Microsoft made it much easier to add images to your documents starting with Office 2013, by integrating Bing image search directly into the suite. That was a nice addition, but recently Microsoft’s Bing and Office teams got together to improve the overall Bing image search experience inside Office.
When you search for images with Office programs on the desktop you can now add filters for size, type, and color, as well as easily find out other information about the photo.
Microsoft’s image insertion works with Excel, OneNote, Outlook, and Publisher in Office 2013 and 2016. In our example, we’ll use a OneNote page and search for tree house images to get ideas for an upcoming project.
To start searching for tree houses, open OneNote and go to Insert > Online Pictures. A window pops up with all the various locations we can search for images such as OneDrive, Facebook, Flickr, and Bing.
Enter “tree house” into the search box for Bing Image Search and press Enter on your keyboard. By default, Bing searches only for images with Creative Commons licenses. That’s an important filter when giving a public presentation or creating corporate documents but doesn’t really matter for a personal notebook.
Click the drop down menu in the search bar that says CC Only and choose All images. We can also filter image searches by size and color, which are pretty straightforward options.
The Type filter, however, is one to pay closer attention to. Here we can filter our image search to show only photographs, clipart, line drawings, transparent images, or animated GIFs.
None of those options suit our purposes here, but if you’re doing a corny newsletter in Word the clipart option could be helpful. Likewise, animated GIFs may come in handy to add a little comedy to your next PowerPoint presentation.
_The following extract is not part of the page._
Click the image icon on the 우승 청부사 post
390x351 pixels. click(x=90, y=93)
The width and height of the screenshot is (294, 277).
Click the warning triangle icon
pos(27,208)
Once you find an image you’d like to insert into your document, hover over it to see which site it comes from, and click through to the site if you wish. Otherwise, select Insert and the image is automatically dropped into your document. Depending on the program you’re using, you may see further options for enhancing your image with effects frames and shadows. None of that exists in OneNote, so in this instance we’re done.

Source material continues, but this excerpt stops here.